More importantly, he heard and felt those two giant pumpkins sprinting closer.
"Time to go!" he told himself, as he picked up the two kids and covered their high-volume mouths with his hands.
He ran across the street, heading straight for the edge between the mountains of debris from the line of toppled buildings and the still intact buildings alongside them. Carrying two kids, he had lost his capacity to sneak or to fight. All he had left was run and hide, and to that end he needed somewhere to hide.
He tried to ignore the minor tremors of their pursuers as he jogged, hopped and otherwise navigated the paths between chunks of debris. The kids quickly figured out that squirming was not something they should be doing, which made Cyborg's movement easier to manage.

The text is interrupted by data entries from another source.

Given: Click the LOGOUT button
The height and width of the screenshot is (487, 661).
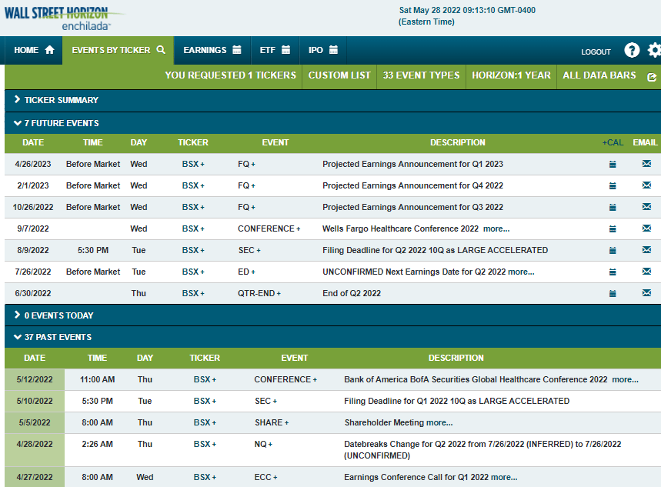Looking at the screenshot, I should (x=596, y=52).
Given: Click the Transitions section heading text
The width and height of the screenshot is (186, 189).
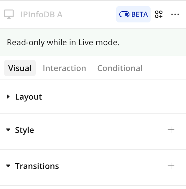Looking at the screenshot, I should coord(37,166).
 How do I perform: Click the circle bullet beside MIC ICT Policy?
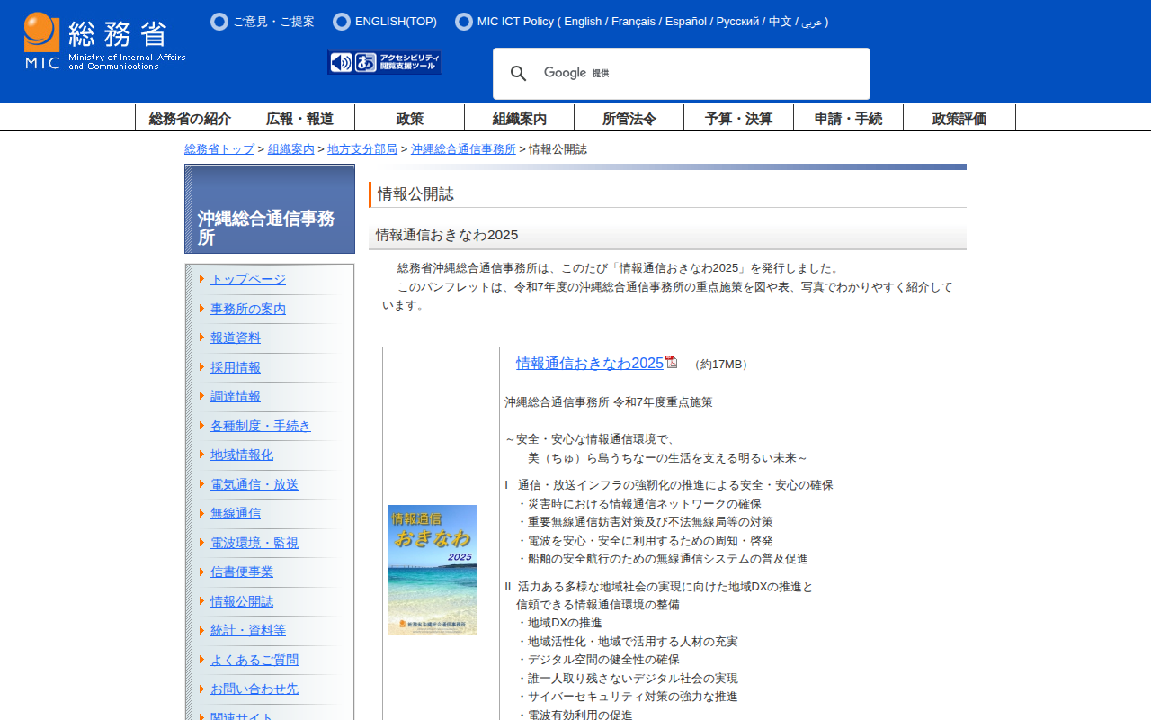(x=464, y=22)

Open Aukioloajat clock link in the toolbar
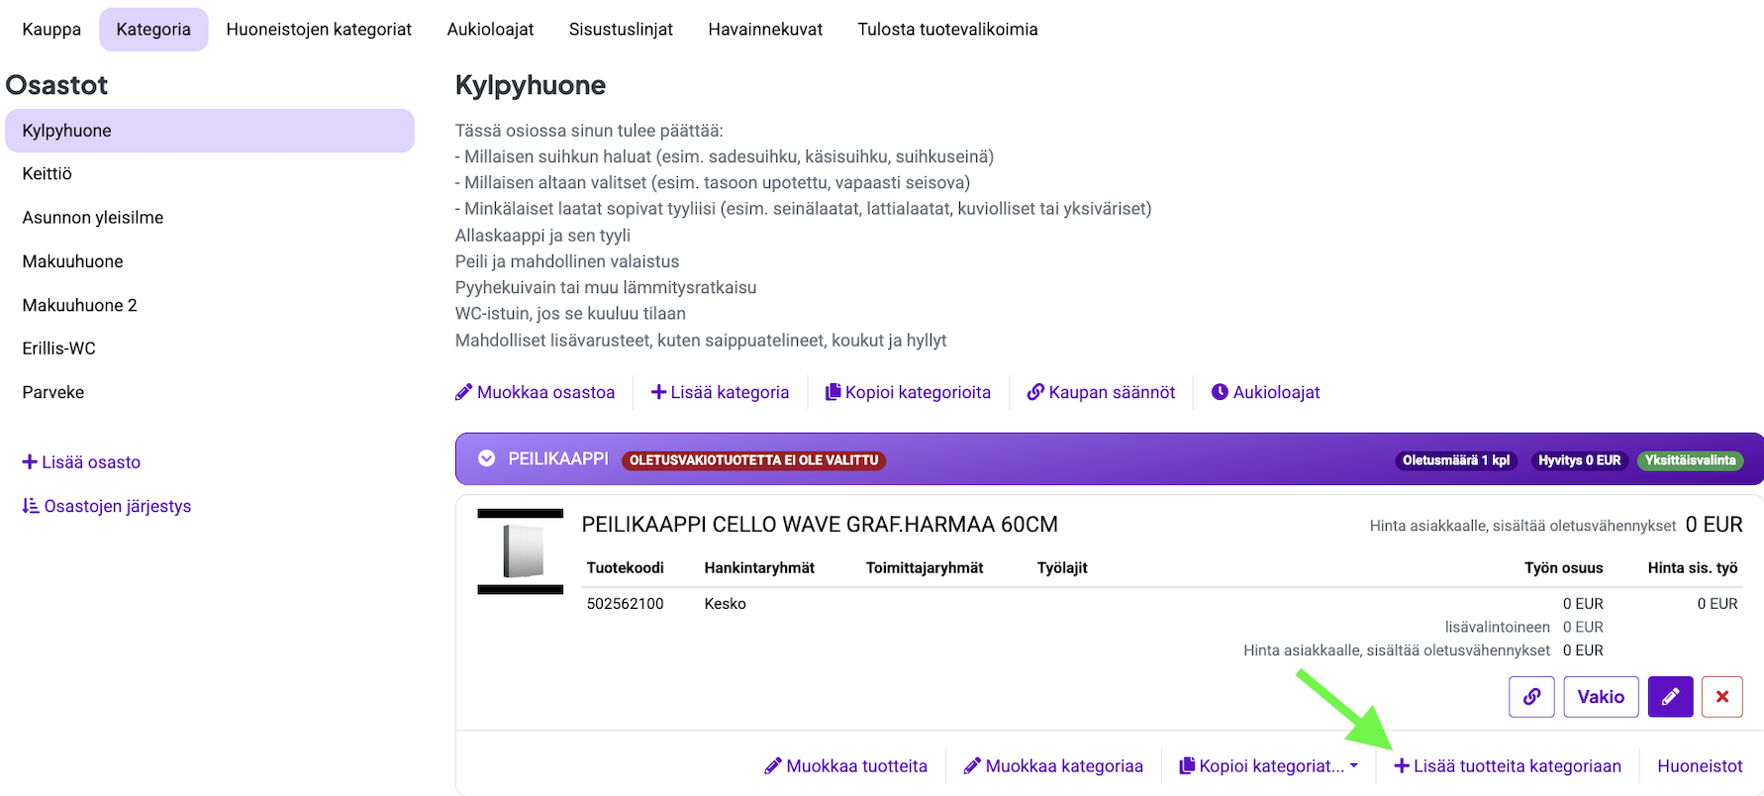pyautogui.click(x=1265, y=392)
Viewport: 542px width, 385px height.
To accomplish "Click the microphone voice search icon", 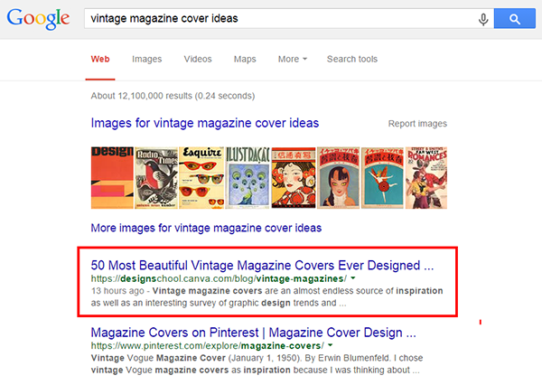I will tap(483, 19).
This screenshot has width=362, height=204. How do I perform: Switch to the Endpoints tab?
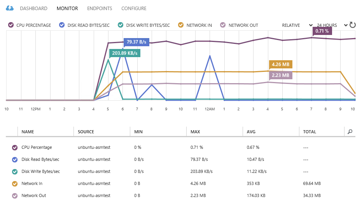click(x=100, y=8)
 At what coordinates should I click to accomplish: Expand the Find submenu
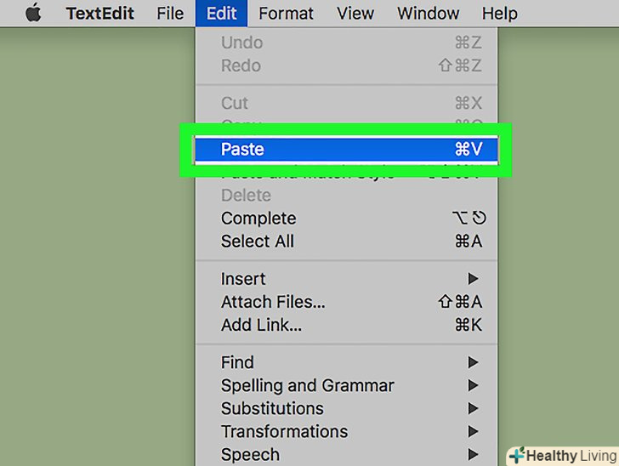coord(237,362)
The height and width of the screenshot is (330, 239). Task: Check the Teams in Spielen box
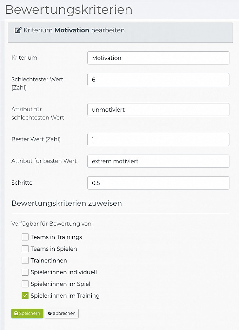click(x=25, y=249)
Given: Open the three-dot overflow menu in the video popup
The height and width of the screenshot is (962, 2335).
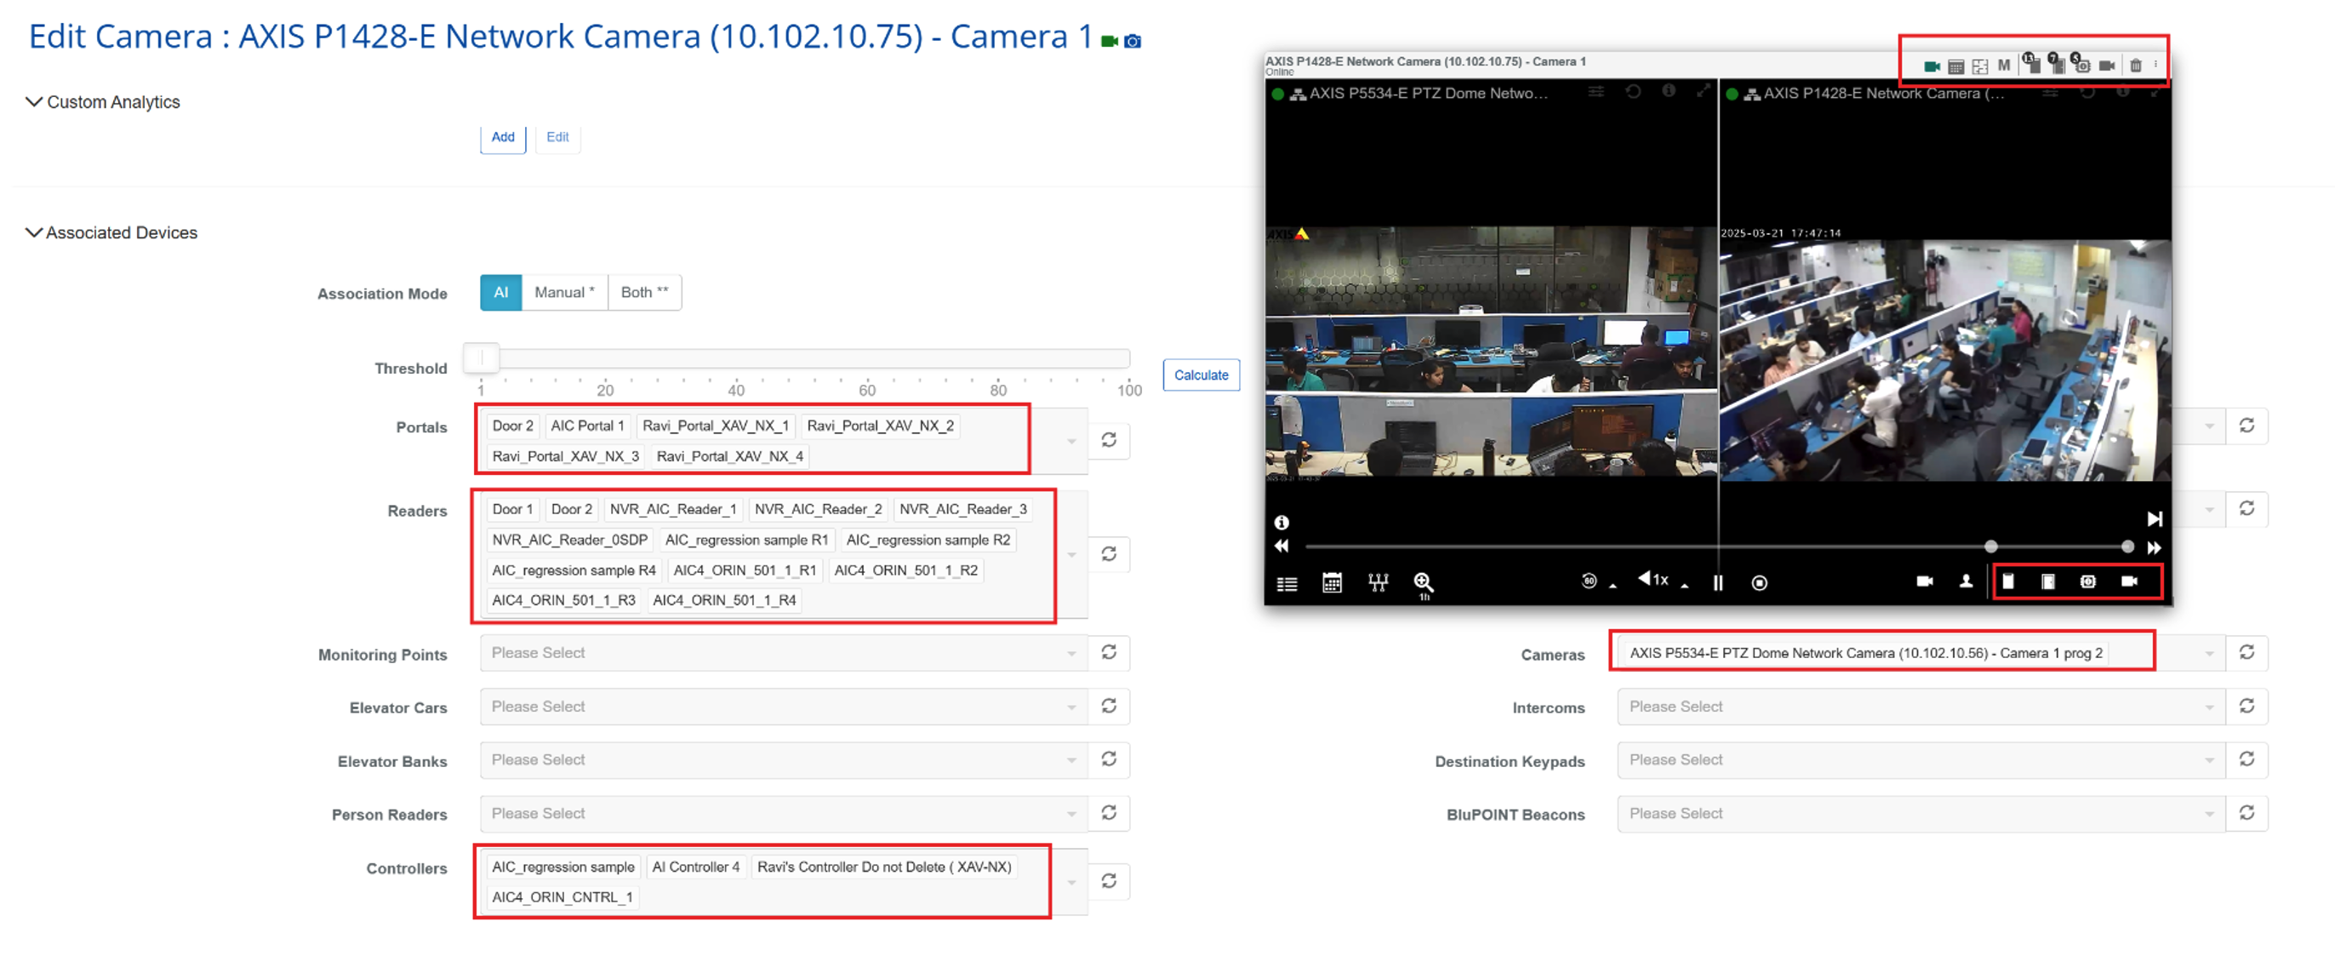Looking at the screenshot, I should point(2156,66).
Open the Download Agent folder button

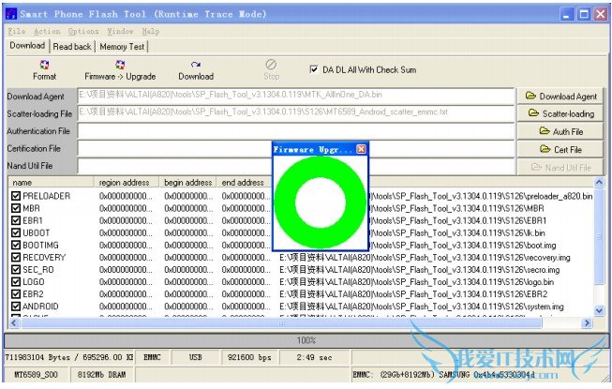click(561, 97)
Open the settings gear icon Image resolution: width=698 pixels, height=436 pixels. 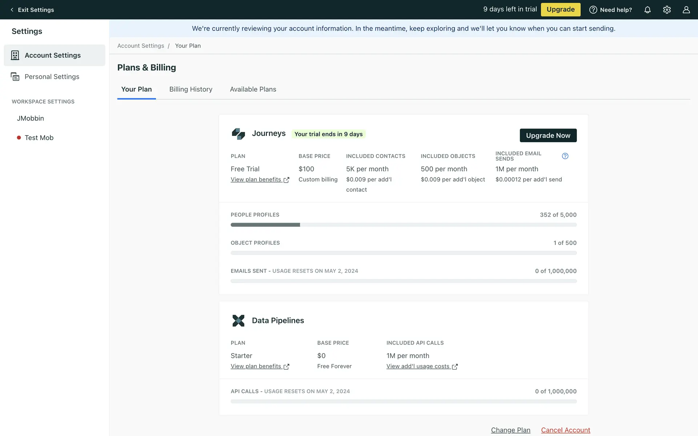(x=667, y=10)
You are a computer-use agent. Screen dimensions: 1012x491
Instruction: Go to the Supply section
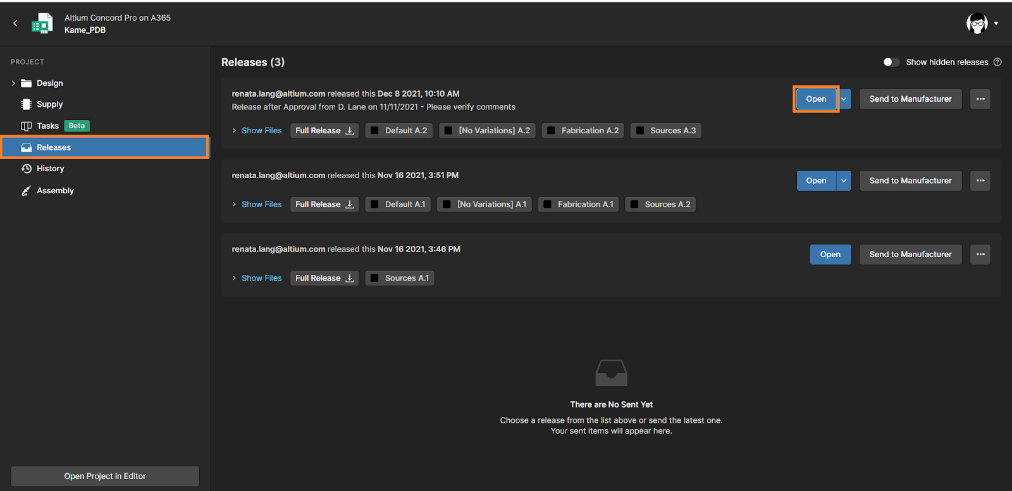pyautogui.click(x=49, y=104)
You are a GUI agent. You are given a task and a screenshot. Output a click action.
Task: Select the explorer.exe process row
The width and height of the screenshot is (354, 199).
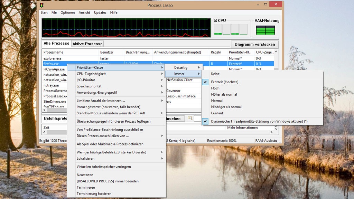52,58
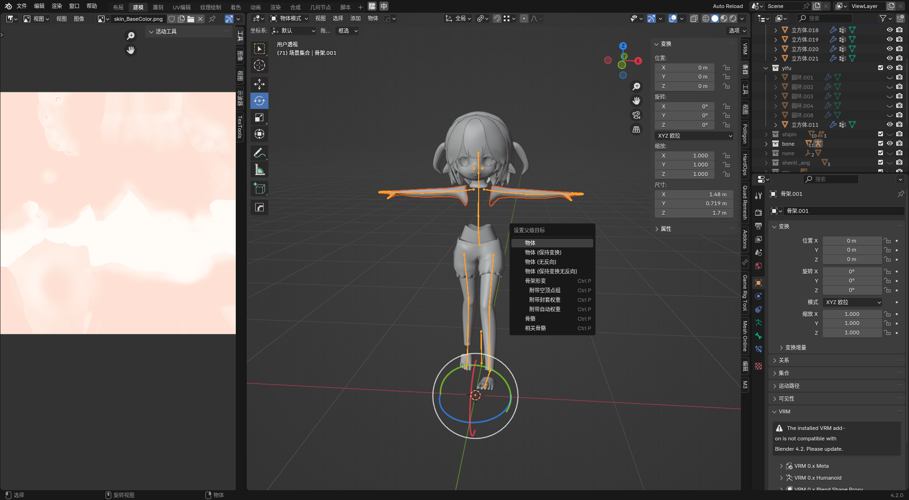909x500 pixels.
Task: Select the Scale tool in viewport toolbar
Action: pyautogui.click(x=259, y=117)
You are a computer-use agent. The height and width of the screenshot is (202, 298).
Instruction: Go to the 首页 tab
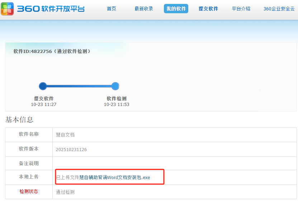point(112,9)
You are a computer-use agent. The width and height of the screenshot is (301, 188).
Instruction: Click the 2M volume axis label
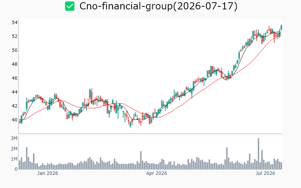(x=14, y=149)
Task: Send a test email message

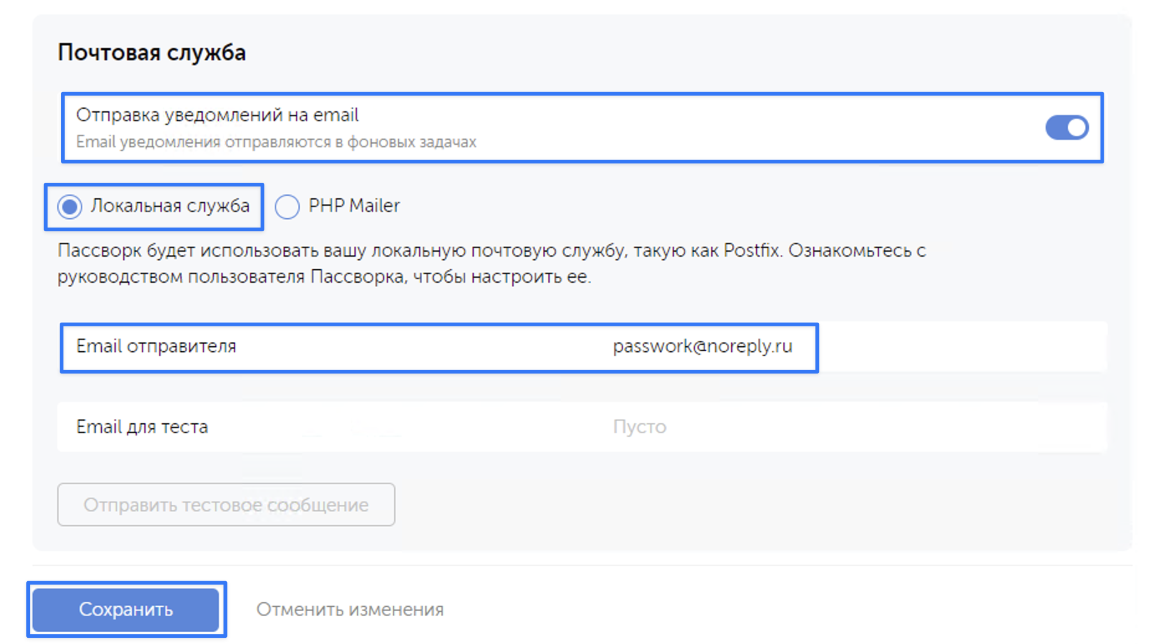Action: click(226, 505)
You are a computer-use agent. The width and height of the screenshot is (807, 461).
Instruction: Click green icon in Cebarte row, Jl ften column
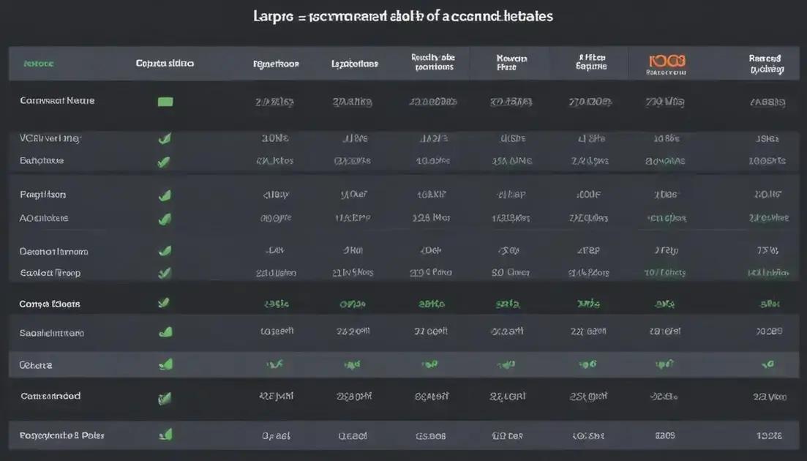[587, 363]
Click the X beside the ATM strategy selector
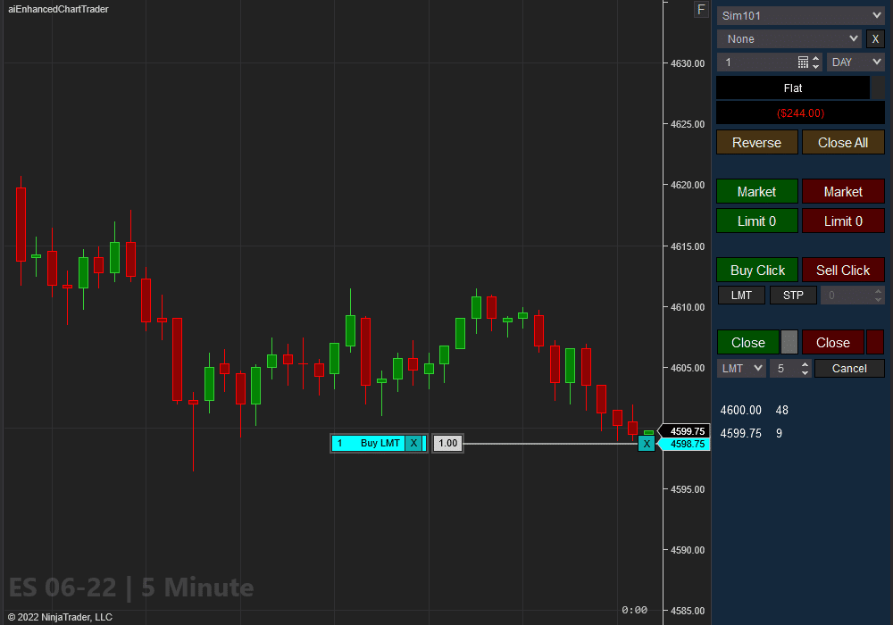The image size is (893, 625). [875, 38]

As he passed by a gap between the buildings on his right, a red flash caught his eye. He looked in that direction...and saw two small robots bearing soft red lights, sitting on the edge of a dumpster. The lighting and distance made it difficult to judge detail, but one of them resembled a food processor, including the clear plastic container, given small metal legs. The other appeared to be have been a one-inch-wide cube before similar legs were attached.
After a couple more tremors, their lights blinked some pattern in unison, before the two machines turned around and hopped forward...where there happened to be a hole. Cyborg recognized the light signal as highly accelerated Morse code; the message was "come".
The next deep rumble told Cyborg he didn't have time to argue. He quickly made his way to the hole and, after checking the distance and surface composition, jumped down. The sound of wheels accompanied the sight of the dumpster rolling to block the hole.
A solitary red light glowed patiently at Cyborg. He activated his shoulder lamp. The light was from the cube thing, sitting in the blending portion of the other robot. It turned out to be solitary because the blender robot was facing away from him. The "come" message blinked again, and the larger of the two small robots started hopping away. Cyborg quietly followed.